How are "Axes Labels" currently implemented?

I’d like to access/index columns by non-positional indices (in my case integer identifiers, but could include strings in the general case).

Sounds like I’m looking for “Axes Labels” , which are mentioned briefly in the data model.

In this comment @stavros says,

Today you can manually add axes labels in TileDB and mimic what NetCDF does by creating a 1D sparse array per dimension, where the dimension values are the labels (even of string type) and the attribute values (in the TileDB terminology) are the positional indices along that dimension.

Also in May 2020 I see:

We just announced TileDB 2.0 that adds support for string and heterogeneous dimensions to sparse arrays. Axes labels can now be implemented by “attaching” any sparse array (acting practically as any dataframe) by mapping coordinates (e.g., string labels) to positional indices. Currently, the user must do it manually.

It looks like this ticket is tracking Axes Labels, but it’s been “in progress” since Apr 2020.

So my question is, have Axes Labels been implemented, and if so how can they be used?

I’m not worried about adding/accessing the Axes Labels manually. Ultimately I just want a quick way to look up identifiers and map them to column (or row) numbers (some kind B-tree lookup perhaps?)

NB I’m working in Python if that makes a difference!

Thanks!

1 Like

I’ve since found this commit from May 2020, which gives an Axes Labels example for the C API, and an example for the C++ API. (I see nothing for the Python API.)

In the C++ example, looking at the read_data_array_with_label function, it seems there are two queries performed on two separate arrays (with entirely separate URIs). First the string label is queried from the sparse label array, which returns the coordinates of the label in the data array. Those coordinates are then used with a second query on the data array.

This all makes sense and seems a natural way to do it manually. But I’m still confused about the description of Axes Labels in the data model, where the diagram shows labels sitting alongside the arrays, and the description says:

Axes labels: These are practically other (dense or sparse) arrays attached to each dimension, which facilitate slicing multi-dimensional ranges on conditions other than array positional indices.

As far as I can see, in the example, the labels are entirely separate arrays, and are in no way “attached” to the data dimensions. I can imagine a scenario whereby the data and labels are in the same group, but the data-model certainly suggests that something is built-in.

Is this just a case of the data-model being a future (aspirational) case, rather than the currently available implementation? And if so, is there a time-line for Axes Labels being built-in?

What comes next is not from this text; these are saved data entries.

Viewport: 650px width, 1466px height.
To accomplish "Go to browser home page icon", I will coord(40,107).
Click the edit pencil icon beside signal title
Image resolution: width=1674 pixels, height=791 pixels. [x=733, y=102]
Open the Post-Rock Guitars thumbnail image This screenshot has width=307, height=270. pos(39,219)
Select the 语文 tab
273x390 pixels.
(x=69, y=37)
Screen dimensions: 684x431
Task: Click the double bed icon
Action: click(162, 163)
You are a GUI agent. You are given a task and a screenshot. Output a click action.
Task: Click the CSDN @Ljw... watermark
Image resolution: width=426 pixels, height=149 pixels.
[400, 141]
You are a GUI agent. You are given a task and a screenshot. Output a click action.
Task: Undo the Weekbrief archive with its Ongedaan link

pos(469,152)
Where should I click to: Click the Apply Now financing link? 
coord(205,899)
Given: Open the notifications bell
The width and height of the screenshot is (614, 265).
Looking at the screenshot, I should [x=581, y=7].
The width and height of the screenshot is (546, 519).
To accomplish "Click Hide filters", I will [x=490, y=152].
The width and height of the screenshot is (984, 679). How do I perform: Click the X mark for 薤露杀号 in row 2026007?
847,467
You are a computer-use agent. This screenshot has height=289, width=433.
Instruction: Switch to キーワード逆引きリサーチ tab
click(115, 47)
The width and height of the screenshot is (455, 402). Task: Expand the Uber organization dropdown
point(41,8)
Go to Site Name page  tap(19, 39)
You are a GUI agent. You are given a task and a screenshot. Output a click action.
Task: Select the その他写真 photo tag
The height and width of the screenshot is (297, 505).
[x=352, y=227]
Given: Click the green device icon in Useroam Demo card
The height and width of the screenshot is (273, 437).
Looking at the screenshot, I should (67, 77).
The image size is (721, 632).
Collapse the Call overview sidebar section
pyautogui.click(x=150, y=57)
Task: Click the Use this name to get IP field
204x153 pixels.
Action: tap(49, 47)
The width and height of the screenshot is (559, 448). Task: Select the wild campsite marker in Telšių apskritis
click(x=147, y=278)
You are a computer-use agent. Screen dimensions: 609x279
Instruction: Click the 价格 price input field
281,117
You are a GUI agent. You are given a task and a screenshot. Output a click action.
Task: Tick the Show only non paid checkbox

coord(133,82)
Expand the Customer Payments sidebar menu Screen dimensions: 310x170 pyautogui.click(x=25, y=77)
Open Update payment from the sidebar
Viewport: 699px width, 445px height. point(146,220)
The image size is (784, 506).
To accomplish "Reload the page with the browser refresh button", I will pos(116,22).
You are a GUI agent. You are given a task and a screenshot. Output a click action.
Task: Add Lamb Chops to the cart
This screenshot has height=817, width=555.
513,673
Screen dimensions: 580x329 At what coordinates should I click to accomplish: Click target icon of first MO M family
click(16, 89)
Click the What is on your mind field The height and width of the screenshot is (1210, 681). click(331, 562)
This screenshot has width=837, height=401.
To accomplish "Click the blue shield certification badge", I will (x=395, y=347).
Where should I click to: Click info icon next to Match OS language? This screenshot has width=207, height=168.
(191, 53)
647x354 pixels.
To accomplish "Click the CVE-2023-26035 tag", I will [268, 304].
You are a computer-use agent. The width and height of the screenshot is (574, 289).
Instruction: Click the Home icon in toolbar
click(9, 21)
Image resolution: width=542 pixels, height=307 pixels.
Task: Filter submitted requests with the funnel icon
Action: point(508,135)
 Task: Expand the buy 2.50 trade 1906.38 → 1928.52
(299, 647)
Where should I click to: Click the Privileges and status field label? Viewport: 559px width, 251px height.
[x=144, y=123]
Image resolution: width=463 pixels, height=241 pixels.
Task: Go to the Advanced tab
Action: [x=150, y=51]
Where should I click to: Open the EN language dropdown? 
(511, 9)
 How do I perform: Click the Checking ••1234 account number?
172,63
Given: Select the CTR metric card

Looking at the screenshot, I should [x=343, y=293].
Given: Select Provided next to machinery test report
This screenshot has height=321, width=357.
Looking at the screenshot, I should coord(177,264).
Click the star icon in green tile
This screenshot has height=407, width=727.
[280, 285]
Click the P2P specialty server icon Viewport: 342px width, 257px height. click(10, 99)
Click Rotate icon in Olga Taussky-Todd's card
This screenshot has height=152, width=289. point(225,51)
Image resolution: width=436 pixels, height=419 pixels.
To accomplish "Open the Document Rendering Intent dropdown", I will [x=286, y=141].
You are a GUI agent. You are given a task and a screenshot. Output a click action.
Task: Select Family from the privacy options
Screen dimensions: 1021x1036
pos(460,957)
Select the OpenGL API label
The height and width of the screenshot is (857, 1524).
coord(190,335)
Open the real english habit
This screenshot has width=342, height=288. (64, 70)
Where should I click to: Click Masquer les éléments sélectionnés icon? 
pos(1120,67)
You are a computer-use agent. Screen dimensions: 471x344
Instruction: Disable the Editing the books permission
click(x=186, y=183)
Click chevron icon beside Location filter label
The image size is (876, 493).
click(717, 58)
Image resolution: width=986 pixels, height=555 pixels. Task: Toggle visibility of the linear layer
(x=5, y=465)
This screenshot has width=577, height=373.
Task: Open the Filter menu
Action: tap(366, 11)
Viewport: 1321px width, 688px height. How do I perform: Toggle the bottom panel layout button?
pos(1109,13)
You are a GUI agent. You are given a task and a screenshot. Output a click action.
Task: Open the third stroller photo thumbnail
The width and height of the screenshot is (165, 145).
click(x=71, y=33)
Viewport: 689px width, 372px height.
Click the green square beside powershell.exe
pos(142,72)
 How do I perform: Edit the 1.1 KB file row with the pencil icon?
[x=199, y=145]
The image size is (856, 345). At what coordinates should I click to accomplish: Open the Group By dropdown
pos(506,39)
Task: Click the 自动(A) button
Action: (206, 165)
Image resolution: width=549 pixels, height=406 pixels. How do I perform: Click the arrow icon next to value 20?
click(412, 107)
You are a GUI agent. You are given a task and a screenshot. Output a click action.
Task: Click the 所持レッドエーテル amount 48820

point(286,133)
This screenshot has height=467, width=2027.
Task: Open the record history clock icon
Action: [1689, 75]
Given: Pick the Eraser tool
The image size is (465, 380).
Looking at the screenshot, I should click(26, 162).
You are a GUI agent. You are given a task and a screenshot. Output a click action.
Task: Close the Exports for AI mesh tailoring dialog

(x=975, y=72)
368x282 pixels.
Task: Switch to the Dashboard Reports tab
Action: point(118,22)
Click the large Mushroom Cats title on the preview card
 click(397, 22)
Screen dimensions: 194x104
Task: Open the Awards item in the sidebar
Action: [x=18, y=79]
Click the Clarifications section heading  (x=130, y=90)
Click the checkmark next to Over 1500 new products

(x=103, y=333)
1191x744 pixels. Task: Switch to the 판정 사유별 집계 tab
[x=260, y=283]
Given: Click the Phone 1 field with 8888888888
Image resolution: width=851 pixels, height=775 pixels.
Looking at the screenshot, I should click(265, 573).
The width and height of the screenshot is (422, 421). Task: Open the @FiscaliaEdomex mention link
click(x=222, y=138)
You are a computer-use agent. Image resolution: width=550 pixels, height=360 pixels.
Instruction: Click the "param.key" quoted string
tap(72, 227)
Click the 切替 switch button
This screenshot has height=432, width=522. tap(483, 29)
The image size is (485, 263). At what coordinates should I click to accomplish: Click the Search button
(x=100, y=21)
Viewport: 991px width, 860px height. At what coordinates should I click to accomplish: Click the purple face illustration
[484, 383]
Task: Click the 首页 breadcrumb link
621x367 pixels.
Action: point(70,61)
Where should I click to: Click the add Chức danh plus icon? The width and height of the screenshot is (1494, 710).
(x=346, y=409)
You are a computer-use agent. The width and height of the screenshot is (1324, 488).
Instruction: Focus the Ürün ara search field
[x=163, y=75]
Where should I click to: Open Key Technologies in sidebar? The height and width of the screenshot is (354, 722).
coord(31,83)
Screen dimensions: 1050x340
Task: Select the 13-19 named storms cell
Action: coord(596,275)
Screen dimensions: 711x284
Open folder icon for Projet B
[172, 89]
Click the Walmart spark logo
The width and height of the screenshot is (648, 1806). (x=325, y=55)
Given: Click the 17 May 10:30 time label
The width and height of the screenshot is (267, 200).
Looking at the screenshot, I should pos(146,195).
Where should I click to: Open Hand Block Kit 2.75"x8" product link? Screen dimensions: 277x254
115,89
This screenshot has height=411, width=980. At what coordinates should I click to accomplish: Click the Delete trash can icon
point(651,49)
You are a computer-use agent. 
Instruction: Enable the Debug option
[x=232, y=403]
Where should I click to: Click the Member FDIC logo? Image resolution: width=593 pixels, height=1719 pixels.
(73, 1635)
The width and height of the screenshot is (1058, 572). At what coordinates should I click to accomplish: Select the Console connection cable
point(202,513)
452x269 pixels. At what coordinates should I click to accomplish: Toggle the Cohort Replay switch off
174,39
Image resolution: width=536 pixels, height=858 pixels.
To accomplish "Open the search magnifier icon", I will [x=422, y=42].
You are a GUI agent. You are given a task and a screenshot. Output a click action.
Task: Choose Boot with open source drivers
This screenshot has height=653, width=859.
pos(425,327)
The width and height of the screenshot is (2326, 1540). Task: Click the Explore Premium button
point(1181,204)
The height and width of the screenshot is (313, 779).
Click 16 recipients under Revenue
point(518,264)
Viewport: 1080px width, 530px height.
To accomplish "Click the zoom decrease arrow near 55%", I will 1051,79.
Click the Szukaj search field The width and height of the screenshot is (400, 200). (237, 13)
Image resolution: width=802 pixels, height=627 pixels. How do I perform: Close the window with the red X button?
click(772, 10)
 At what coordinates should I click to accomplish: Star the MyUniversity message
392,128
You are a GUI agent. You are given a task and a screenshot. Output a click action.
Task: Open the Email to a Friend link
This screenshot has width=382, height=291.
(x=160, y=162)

Hi @cokelid, thanks for reaching out.

I understand the confusion and I am happy to share our thoughts and timeline. I will also update the Data Model section in the docs soon to avoid further confusion.

Let’s treat the dense and sparse array cases separately.

Sparse arrays

Since TileDB 2.0, sparse arrays support dimensions of different types, and of any type (e.g., floats, strings, datetime, etc). That makes “axes labels” for sparse arrays native. That is, you don’t need to maintain another level of redirection by mapping labels to some arrays integer indices. The array stores and searches natively on the axes labels which can be of any type.

Dense arrays

Internally, for performance purposes, TileDB supports only integer dimensions for dense arrays, and they are all homogeneous (so that we can template on a single datatype which makes the code faster). Therefore, if you want to support axes labels, currently you need to manually create, say, a sparse 1D array that maps strings to integer indices for each dimension. That will give you very fast lookups for the indices, and then you can apply the indices in a second query to the dense array.

We understand that this is cumbersome and we’d like much better behavior for dense arrays. Here is what we thinking about implementing. Although internally dense arrays need to have homogenous integer dimensions, at the array schema level (upon creation), we will allow the user to set dimensions of any type (similar to sparse arrays), effectively defining axes labels for dense arrays. We will offer various APIs for the user to provide the axes label vectors upon ingestion, and TileDB will practically create this two-layered indexing internally (i.e., it will maintain the extra mapping from labels to integers), without forcing the user to do so in separate arrays with separate URIs. Then, the user will be able to query either based on the labels on the indices. So, same implementation idea, but way better experience for the user as they will be interfacing natively with a single array.

I hope the above helps. We will be starting the implementation of this feature soon and we will try to get it done in Q1 2022.

1 Like